Intuition needed for this question
Some intuition on the difference between a-priori and a-posteriori:
Let $\{Y_1, ..., Y_4\}$ be i.i.d. uniform random variables over $[0,1]$. So for each $m \in \{1, ..., 4\}$ we have
$$P[Y_m>15/16]=1/16 = 0.0625$$
A-priori:
Let's a-priori pick an index $K \in \{1, 2, 3, 4\}$, independent of the $Y_i$ variables and before observing these variables. We can use any mass function $P[K=m]$ for $m \in \{1, 2, 3, 4\}$. What is $P[Y_K>15/16]$? It is still $1/16$ (regardless of the mass function we use) because, by the law of total probability:
\begin{align}
P[Y_K>15/16] &= \sum_{m=1}^4P[Y_K>15/16|K=m]P[K=m]\\
&=\sum_{m=1}^4\underbrace{P[Y_m>15/16|K=m]}_{P[Y_m>15/16]}P[K=m] \\
&=\sum_{m=1}^4 (1/16)P[K=m]\\
&=1/16
\end{align}
where the equality $P[Y_m>15/16|K=m]=P[Y_m>15/16]$ holds because $Y_m$ is independent of $K$.
A-posteriori:
Now let's a-posteriori pick the index $K$ associated with the largest $Y_m$ value, so $Y_K = \max[Y_1, Y_2, Y_3, Y_4]$. This choice of index $K$ depends on the observed data. Then:
\begin{align}
P[Y_K>15/16] &= 1-P[Y_1\leq 15/16, Y_2\leq 15/16, Y_3\leq 15/16,Y_4\leq 15/16]\\
&=1-(15/16)^4 \\
&\approx 0.2275
\end{align}
and so this probability is much larger than 1/16, even though $Y_K$ is just one of the $Y_m$ values and we know $P[Y_m>15/16]=1/16$ for all $m \in \{1, ..., 4\}$.

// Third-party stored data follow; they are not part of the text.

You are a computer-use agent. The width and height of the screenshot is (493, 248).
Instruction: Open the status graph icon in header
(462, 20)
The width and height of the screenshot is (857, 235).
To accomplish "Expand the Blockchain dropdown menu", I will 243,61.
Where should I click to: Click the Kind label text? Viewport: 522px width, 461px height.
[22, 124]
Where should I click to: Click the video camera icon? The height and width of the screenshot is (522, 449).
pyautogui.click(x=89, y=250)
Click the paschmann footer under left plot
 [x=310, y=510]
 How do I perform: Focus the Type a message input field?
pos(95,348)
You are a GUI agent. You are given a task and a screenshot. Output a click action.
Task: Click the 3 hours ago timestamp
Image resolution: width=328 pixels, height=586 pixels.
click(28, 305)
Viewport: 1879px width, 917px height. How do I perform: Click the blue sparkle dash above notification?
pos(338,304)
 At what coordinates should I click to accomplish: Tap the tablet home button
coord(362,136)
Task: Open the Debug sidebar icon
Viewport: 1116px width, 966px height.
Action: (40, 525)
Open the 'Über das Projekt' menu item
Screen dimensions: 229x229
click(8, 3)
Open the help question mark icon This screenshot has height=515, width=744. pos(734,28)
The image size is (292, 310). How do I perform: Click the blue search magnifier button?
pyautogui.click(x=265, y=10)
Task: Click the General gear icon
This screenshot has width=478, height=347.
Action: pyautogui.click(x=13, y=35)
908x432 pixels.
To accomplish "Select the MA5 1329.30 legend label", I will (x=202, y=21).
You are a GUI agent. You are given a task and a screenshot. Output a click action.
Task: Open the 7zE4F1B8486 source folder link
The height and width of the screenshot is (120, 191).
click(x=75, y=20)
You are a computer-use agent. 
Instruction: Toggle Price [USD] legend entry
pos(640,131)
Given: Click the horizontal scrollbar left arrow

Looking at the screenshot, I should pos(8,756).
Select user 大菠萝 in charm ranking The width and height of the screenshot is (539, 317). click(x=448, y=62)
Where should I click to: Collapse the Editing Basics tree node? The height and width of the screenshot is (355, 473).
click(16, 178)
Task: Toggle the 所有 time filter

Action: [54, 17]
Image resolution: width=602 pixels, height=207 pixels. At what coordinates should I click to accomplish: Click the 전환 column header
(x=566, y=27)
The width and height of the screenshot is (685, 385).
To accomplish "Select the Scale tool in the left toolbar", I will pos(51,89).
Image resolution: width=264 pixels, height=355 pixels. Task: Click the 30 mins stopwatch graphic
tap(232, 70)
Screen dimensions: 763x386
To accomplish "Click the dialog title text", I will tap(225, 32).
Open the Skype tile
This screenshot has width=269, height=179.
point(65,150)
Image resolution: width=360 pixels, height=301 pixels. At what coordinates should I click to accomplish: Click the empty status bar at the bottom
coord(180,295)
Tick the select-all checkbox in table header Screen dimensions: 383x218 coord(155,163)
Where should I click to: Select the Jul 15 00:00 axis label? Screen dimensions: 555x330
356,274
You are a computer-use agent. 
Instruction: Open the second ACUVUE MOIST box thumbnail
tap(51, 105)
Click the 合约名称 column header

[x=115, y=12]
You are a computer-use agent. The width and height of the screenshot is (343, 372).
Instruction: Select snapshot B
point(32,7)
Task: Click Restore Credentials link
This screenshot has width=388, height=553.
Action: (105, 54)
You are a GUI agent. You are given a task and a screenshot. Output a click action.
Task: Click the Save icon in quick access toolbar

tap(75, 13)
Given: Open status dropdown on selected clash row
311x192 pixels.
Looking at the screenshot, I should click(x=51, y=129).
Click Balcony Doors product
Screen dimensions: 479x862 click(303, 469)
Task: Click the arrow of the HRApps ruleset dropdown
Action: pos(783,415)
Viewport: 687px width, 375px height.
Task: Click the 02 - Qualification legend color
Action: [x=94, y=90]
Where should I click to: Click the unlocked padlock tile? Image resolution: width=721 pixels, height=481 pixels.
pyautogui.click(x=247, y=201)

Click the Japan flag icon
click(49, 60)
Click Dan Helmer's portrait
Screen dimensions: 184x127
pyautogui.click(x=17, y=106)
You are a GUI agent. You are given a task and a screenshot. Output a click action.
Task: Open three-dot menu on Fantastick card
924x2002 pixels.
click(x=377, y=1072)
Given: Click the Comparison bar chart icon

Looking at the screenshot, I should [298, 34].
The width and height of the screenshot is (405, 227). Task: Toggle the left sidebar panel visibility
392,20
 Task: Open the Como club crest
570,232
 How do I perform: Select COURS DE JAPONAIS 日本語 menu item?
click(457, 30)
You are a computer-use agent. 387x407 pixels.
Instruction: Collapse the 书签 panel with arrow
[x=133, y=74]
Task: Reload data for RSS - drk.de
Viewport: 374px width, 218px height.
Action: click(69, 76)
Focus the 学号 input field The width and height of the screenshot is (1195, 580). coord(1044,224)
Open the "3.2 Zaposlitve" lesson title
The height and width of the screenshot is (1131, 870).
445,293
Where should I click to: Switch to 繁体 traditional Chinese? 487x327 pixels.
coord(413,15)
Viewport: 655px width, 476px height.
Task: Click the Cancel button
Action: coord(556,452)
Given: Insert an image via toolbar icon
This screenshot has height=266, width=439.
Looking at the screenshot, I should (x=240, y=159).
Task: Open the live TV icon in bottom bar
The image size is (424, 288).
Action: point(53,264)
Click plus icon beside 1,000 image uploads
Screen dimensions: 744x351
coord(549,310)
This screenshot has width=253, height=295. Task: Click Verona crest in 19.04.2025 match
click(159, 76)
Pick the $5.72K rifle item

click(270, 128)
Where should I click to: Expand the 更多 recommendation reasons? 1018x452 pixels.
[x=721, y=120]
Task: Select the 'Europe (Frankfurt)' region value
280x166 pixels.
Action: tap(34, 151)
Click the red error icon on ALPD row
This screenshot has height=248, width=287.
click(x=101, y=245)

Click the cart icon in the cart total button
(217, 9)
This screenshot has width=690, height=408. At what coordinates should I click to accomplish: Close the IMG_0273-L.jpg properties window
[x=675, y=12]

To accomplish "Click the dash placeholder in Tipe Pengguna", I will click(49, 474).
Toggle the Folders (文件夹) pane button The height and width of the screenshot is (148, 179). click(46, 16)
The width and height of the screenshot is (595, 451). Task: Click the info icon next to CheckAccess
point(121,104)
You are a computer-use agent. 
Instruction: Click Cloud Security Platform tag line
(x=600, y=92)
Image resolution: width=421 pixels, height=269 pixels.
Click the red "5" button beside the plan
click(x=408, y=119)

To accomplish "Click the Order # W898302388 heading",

On the other hand, we know by the union bound that
$$\{Y_K>15/16\} \subseteq \cup_{m=1}^4 \{Y_m>15/16\} \implies P[Y_K>15/16]\leq \sum_{m=1}^4P[Y_m>15/16]=1/4 $$
and indeed $0.2275 \leq 1/4$.
Your specific setup
As in my above comment, I believe we need the following extra assumptions: We have a finite set $\mathcal{X}$ and an unknown function $f:\mathcal{X}\rightarrow\mathbb{R}$. We are certain that $f$ is one of the $M$ functions in the known set $\{h_1, ..., h_M\}$. We have the ability to exactly evaluate the function $f$ one step at a time. However, the set $\mathcal{X}$ is too large so we want to do a probabilistic estimate. Every time step $i$ we independently chose $X_i \in \mathcal{X}$, uniformly over all points in $\mathcal{X}$. We then observe the value of $f(X_i)$ (with no noise).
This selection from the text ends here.